Circle Repertory Company was founded in 1969 by playwright Lanford Wilson, director Marshall Mason, actor Tanya Berezin, and director Rob Thirkield. With little money—paying the rent out of their own pocket for the uptown crumbling loft that would serve as a theatre and offices until they got a permanent home in the '80s, the four founders created one of the original off-off broadway theatres that would come to be a major influence in the American Theatre and the creative home to some of American Theatre’s biggest names. The theatre closed its doors in 1996.

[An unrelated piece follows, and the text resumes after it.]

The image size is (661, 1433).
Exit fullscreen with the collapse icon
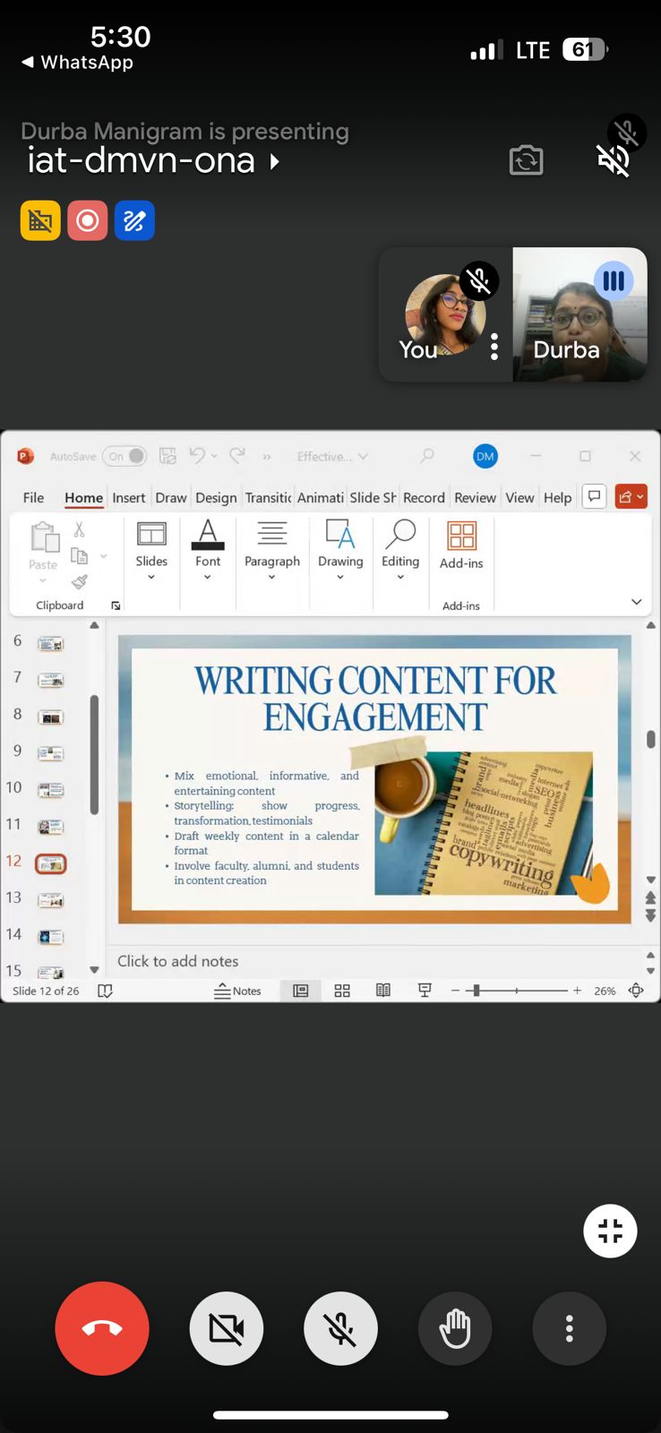(610, 1231)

“It was created out of the need from the artists to express themselves,” Mason pointed out in an 1999 NewsHour interview. “and at that point, Broadway was almost exclusively English: Harold Pinter and John Osborne, these guys were occupying the Broadway theaters. Off Broadway had become very commercial. It was running ‘Little Mary Sunshine’ and ‘The Fantastics,’ and that sort of thing…..A young American playwright had no place to go, and so we went to the little coffee shops—you know—down in the village. Most of it was down in the Village.” It was in one such coffee shop, Caffe Cino—a tiny place of mismatched chairs, postered walls, and a killer espresso machine—that the four founders of Circle Rep. met in the early '60s and began the collaboration that would eventually lead to the creation of a theatre company.
Circle Repertory Theatre was established as “an on-going ensemble of artists—actors, directors, playwrights and designers—who would work together to create a living play.”
The company was host to resident playwrights who wrote new plays inspired by and tailored for the company’s core of actors. The company held workshops for the actors, training them in voice, movement, and scene study. These workshops allowed the company to build a vocabulary so that everyone could contribute to the creation of the play. At Circle Rep, making a play was an all hands on deck, collaborative process.
Circle Rep. was the perfect artistic home for Wilson who confessed in a 1978 New York Times article, that he has a deep aversion to working alone: “A long time ago I was told that writing plays was a lonely business and I knew then that wasn’t for me. You’ll never catch me a hundred miles away from New York , cloistered in a cabin, pounding out the third act. I could as easily write in a closet. I know I can’t work away form the city. Eight years ago I found a house in Sag Harbor , made a fine writing room there, and have never written a word in it. It’s a kind of mild aversion to working alone that everybody at Circle Rep comes by honestly. We began working at Caffe Cino and La Mama, with everyone bumping elbows, and it never occurred to us to ask if we had good working conditions. At Circle Rep we bump each other around a lot….”
It is from such a bumping of elbows that Wilson ’s Fifth of July emerged. Fifth was written entirely at Circle Rep. with five readings of five different full drafts occurring over several months, plus the readings of numerous other scenes that Wilson tried out by just grabbing actors as they passed by.
The actors at Circle Rep. were critical to Wilson ’s process. He once reflected, “Sometimes you see something in an actor (a small, odd movement, a turn of voice) that suggests a whole character, someone you’ve know and wanted to write about….” He continues “I’ve always written for actors. ‘Whom do you write for?’ Actors. ‘But what audience do you write for?’ Anybody. One of the pleasures of being a playwright (count them on one hand) is watching an actor in the process of understanding, believing, the part.”
In the end, all the aspects of Fifth of July were Circle Rep derived: the direction, the acting, the designs, and even the song which Wes Hurley plucks out on his guitar throughout the play was composed by actor and company member Jonathan Hogan.